Repeat the mailing-list message from "Actually chess software" up to and including "on today's hardware.", swapping "software" for "programs".

- _ARTICLE_
---------------
Actually chess software is much, much better. I recall that today's software 
running on 1998 hardware beats 1998 software running on today's hardware.

It was very soon after 1998 that ordinary PCs could play on a par with world 
champions.

-----Original Message-----
From: Computer-go [mailto:computer-go-boun...@computer-go.org] On Behalf Of 
?????????????? ???????
Sent: Friday, March 11, 2016 7:18 AM
To: computer-go@computer-go.org
Subject: Re: [Computer-go] AlphaGo & DCNN: Handling long-range dependency

I think that a desktop computer's calculating power appear to develop to a 
necessary level sooner then the algorithm may be optimized to use the power 
nowdays available. For example, I belive that chess programs run on a desktop 
well not because of a new better algotrithm but because the Deep Blue's 11.38 
GFLOP power is available on desktop from about 2006, in ten years only. So I 
think the speculation that Deep Mind will change the objective to a more 
advanced task is right :)
---------------
- _RECORDED DATA_
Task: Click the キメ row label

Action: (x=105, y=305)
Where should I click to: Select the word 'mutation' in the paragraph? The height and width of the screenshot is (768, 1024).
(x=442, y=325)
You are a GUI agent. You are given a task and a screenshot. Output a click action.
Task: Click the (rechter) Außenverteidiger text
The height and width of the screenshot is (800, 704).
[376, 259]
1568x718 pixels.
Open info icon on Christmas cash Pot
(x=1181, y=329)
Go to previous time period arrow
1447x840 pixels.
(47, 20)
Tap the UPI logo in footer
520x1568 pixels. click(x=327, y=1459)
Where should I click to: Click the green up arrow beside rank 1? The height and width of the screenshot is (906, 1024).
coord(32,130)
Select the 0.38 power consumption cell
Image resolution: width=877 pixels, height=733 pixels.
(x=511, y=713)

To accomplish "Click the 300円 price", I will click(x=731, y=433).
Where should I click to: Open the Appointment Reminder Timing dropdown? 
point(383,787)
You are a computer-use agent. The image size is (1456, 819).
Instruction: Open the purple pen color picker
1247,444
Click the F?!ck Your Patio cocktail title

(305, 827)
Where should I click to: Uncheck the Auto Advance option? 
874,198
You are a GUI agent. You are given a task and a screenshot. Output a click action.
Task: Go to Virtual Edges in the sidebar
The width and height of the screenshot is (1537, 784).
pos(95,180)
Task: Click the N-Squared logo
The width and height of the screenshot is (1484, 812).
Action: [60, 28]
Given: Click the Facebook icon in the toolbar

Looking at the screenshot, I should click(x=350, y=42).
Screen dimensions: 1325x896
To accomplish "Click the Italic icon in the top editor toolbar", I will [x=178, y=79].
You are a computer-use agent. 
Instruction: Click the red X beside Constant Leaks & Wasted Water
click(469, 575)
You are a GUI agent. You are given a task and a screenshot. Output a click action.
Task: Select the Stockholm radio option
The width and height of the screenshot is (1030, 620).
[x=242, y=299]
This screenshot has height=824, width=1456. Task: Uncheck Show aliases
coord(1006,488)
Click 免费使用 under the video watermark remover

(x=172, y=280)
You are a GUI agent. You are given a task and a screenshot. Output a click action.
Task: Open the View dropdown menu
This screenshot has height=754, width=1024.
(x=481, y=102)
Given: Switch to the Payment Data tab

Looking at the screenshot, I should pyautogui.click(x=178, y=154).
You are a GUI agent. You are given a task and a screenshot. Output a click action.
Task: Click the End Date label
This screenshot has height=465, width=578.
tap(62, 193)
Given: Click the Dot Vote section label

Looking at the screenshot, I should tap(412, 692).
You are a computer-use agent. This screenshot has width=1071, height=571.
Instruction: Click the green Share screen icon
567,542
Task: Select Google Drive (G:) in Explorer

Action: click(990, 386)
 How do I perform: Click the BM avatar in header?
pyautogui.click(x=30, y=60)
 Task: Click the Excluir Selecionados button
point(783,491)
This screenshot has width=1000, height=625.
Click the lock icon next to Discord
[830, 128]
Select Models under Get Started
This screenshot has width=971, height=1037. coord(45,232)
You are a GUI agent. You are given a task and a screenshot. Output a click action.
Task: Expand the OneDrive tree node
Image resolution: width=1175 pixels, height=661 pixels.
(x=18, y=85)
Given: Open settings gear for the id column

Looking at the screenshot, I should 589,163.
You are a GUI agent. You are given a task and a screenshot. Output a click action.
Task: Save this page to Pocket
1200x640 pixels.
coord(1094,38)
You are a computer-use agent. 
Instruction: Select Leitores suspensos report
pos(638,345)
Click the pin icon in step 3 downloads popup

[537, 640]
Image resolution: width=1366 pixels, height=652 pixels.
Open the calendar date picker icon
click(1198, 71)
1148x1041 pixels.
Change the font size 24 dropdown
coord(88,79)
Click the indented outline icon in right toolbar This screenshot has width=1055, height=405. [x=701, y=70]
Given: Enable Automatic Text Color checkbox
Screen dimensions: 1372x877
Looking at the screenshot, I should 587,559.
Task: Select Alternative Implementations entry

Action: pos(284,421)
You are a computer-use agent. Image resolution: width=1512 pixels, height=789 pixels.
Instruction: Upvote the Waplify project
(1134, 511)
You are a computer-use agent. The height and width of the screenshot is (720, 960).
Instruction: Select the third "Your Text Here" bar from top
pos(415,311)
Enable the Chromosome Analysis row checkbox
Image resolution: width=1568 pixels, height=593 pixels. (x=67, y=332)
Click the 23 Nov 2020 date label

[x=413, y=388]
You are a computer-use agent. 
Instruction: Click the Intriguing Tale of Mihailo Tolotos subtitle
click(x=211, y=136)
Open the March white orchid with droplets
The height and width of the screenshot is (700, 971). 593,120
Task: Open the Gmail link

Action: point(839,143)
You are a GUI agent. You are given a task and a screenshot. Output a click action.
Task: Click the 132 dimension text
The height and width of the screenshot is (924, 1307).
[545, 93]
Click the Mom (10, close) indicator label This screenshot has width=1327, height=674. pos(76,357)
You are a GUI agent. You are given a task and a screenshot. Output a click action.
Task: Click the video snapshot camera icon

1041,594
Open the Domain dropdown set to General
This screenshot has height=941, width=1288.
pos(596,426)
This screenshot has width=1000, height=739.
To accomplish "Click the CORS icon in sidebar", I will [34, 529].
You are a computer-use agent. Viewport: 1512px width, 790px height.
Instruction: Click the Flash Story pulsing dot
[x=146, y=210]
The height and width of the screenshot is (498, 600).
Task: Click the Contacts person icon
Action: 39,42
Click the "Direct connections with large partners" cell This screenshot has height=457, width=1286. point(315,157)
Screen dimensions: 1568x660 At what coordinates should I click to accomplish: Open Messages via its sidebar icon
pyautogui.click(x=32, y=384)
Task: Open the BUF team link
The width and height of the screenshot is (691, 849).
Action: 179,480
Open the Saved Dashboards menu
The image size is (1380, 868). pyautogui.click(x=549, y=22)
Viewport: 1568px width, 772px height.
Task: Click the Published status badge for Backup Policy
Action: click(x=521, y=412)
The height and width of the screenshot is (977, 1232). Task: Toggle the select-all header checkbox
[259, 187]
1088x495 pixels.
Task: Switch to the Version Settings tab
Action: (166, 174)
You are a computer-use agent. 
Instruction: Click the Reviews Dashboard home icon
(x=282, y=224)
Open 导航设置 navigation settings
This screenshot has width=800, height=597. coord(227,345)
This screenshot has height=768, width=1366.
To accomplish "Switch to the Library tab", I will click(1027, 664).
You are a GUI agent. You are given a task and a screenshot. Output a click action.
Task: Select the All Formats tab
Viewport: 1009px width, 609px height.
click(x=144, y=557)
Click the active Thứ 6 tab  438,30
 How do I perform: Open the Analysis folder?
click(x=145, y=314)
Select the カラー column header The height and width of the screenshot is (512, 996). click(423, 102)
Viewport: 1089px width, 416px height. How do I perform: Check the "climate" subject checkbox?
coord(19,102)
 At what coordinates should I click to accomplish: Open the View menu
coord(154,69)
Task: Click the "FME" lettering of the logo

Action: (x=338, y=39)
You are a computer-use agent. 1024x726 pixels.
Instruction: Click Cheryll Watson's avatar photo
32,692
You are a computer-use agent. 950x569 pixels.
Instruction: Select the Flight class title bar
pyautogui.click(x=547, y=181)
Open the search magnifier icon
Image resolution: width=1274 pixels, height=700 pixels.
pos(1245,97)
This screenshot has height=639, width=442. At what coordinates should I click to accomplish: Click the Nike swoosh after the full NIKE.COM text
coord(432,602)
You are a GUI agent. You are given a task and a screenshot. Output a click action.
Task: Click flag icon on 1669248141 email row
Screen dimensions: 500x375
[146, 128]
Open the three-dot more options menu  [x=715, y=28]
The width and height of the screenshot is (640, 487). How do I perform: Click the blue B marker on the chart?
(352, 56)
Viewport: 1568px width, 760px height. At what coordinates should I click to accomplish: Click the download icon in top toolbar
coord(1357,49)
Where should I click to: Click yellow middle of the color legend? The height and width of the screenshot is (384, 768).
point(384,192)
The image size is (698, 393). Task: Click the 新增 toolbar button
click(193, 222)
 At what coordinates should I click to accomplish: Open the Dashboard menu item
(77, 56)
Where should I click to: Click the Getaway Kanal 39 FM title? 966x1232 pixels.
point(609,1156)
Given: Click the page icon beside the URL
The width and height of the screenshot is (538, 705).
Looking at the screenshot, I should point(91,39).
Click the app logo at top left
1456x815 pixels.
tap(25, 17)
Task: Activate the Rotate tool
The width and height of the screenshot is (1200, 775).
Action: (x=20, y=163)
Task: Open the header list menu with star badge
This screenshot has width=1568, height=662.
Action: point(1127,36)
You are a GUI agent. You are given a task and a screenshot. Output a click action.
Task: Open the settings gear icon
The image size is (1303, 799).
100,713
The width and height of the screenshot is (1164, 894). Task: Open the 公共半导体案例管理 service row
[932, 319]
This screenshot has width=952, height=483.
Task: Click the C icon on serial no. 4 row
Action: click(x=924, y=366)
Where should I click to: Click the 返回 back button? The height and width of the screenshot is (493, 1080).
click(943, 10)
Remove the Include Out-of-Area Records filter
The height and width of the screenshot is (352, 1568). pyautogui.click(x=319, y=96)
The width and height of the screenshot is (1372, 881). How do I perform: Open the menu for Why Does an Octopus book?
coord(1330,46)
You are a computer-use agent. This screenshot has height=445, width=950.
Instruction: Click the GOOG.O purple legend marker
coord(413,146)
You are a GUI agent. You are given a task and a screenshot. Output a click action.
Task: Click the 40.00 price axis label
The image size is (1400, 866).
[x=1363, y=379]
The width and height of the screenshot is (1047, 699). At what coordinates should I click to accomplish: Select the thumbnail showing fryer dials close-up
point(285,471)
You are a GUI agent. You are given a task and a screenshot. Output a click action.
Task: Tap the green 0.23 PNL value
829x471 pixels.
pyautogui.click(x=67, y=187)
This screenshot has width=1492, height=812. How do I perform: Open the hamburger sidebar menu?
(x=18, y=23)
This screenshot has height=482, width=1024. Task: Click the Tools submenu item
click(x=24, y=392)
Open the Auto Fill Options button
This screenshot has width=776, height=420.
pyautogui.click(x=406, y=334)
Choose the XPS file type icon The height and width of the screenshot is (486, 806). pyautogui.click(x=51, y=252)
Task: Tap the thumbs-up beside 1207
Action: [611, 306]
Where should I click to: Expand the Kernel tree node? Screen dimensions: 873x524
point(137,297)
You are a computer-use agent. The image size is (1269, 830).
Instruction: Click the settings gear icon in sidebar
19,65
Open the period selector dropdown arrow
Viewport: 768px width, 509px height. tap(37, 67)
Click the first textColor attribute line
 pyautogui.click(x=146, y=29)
---------------
- _CORRECT RESULT_
Actually chess programs is much, much better. I recall that today's programs 
running on 1998 hardware beats 1998 programs running on today's hardware.